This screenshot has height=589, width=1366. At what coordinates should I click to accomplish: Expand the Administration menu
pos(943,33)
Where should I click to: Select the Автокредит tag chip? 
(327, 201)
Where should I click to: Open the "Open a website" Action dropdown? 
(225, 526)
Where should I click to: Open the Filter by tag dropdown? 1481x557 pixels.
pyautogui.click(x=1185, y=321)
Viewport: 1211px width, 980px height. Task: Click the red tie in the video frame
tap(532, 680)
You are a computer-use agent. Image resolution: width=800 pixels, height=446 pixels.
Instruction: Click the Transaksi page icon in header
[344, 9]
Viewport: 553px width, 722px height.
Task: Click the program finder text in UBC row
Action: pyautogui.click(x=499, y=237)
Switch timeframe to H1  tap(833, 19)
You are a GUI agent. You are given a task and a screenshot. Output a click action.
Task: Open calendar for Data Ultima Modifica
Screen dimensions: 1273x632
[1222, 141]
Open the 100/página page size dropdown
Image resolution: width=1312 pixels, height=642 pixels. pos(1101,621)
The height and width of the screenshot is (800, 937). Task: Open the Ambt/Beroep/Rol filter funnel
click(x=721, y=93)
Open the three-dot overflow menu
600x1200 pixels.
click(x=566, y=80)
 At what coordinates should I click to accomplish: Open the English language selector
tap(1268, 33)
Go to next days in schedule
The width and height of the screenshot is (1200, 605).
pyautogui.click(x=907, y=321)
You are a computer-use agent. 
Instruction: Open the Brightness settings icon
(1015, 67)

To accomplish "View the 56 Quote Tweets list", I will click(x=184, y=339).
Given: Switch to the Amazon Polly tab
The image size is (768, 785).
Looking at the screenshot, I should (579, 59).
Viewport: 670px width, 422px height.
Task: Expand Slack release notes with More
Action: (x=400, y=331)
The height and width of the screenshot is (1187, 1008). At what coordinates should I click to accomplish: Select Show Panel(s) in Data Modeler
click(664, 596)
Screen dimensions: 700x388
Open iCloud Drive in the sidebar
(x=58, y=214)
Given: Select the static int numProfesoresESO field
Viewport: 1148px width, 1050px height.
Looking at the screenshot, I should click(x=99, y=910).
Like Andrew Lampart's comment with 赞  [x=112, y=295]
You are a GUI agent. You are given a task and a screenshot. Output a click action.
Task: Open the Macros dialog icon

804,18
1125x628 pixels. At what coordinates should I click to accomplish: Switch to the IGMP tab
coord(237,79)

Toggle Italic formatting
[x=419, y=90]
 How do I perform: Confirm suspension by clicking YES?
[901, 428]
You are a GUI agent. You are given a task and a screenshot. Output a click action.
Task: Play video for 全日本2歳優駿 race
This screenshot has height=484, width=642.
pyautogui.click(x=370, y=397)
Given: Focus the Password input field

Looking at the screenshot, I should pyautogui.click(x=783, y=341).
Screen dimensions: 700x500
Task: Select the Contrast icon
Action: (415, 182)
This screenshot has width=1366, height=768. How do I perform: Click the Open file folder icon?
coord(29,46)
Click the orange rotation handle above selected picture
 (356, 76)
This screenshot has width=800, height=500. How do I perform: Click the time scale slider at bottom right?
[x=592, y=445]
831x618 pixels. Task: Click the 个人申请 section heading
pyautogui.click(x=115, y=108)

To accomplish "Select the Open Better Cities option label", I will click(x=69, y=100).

━━━━━━━━━━

# Task goal
Determine how many lines of the material include the string "computer". Output only that count.

# Result of this exercise
2